Like many of my auditing colleagues, I entered 2021 with a solid understanding of the rules of the 2021 E/M Documentation Guidelines, but looked forward to seeing how they were applied in practice by the rendering provider.
Now that we’ve entered October, one area of great concern for me is how some providers are documenting service time. If you’ve not done so already, I’d suggest setting internal policies for what is allowed in time attestation statements and viewing this area of the documentation closely.
First, a refresher: The 2021 guidelines greatly loosened the rules for what could be included in the amount of time used for billing purposes. Essentially, any time spent personally by the rendering provider in service to the patient on the date of service, including tasks such as reviewing old records, documenting in the medical record, counseling the patient, reviewing test results not being separately billed – all of these functions can be considered part of the time attestation.

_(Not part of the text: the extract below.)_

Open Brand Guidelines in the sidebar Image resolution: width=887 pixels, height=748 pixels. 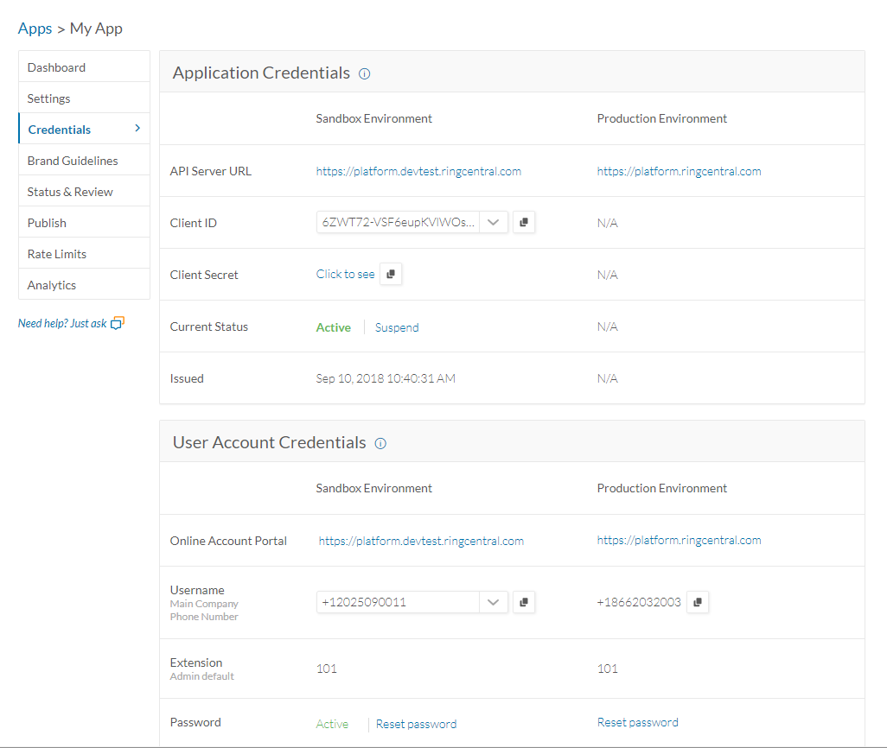click(x=73, y=161)
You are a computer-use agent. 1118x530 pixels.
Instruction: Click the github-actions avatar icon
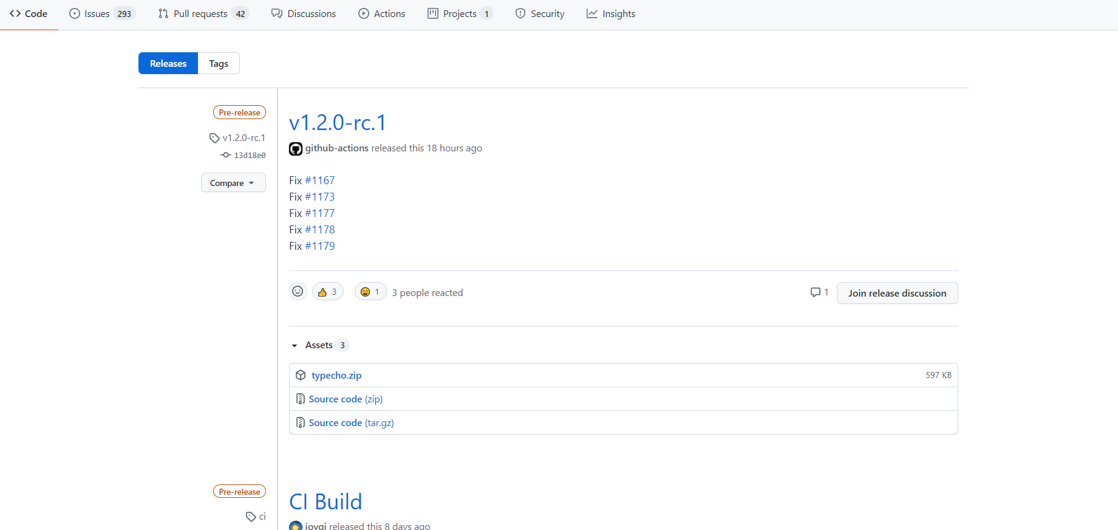tap(296, 149)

About the only restrictions on documentation of time are that the provider cannot count time spent on separately billable services, cannot count time spent on tasks ordinarily performed by ancillary staff and should account for the time in a medically necessary way.
Some providers are using this guidance as a license to code all 99215s for established patients. I’ve worked with at least two primary care providers routinely billing 99215 along with one or two units of 99417 and that worries me as I’m sure it is going to catch the attention of payers sooner or later.
In order to help me educate physicians, I’ve developed some parameters for how I consider time as I audit charts that I’ll share with you:
- Be wary of serial time documenters: When a provider regularly or always documents service time in a way that deviates from the medical decision making, I make sure to inform the provider that this will be an external risk and point out the reasons why. As a non-clinical auditor, I don’t tell providers what to examine or what to document, but I could see a payer auditor suggesting a provider is “over-documenting” relative to medical necessity and claiming time as a result. The fundamental question is – what is the rationale for this provider taking a longer time than is typical and does the record support it?
- “Catch-all” attestation statements: A time attestation should include specifically how the provider spent the time serving this patient. That doesn’t mean an attestation can’t be used, but it should consider the specifics of the service. If a provider states in an attestation statement that it included discussion with a caregiver, but there is no indication of the involvement of a caregiver, it could be a problem. Same with tasks such as ordering tests – if it is documented, then I expect to see ordered tests for that patient.
- Try to be exact: When time attestations include so many details about things that can be done outside of the presence of the patient, I am more wary of every attestation magically being 30 minutes. When it had to be face-to-face with the patient, at least the appointment calendar could be used to verify. If a provider is always documenting time, I would suggest adding up the total daily time to give perspective on whether there is a risk of an unnatural day.
- Consider medical necessity: One thing that has not changed in 2021 is that medical necessity remains the overarching criterion for code selection and work and code assignment should be based on that reality. If a provider is suddenly coding a lot more 99215 level services, look closely at the workup and presenting problem and consider whether it is warranted.
- No approximations: I will consider a note that says the provider spent “at least” 30 minutes, but a note that states “about” 30 minutes will not support 99214. The distinction to me, even as I prefer actual time, is that 29 minutes is about 30 minutes and is not supportive of assigning 99214.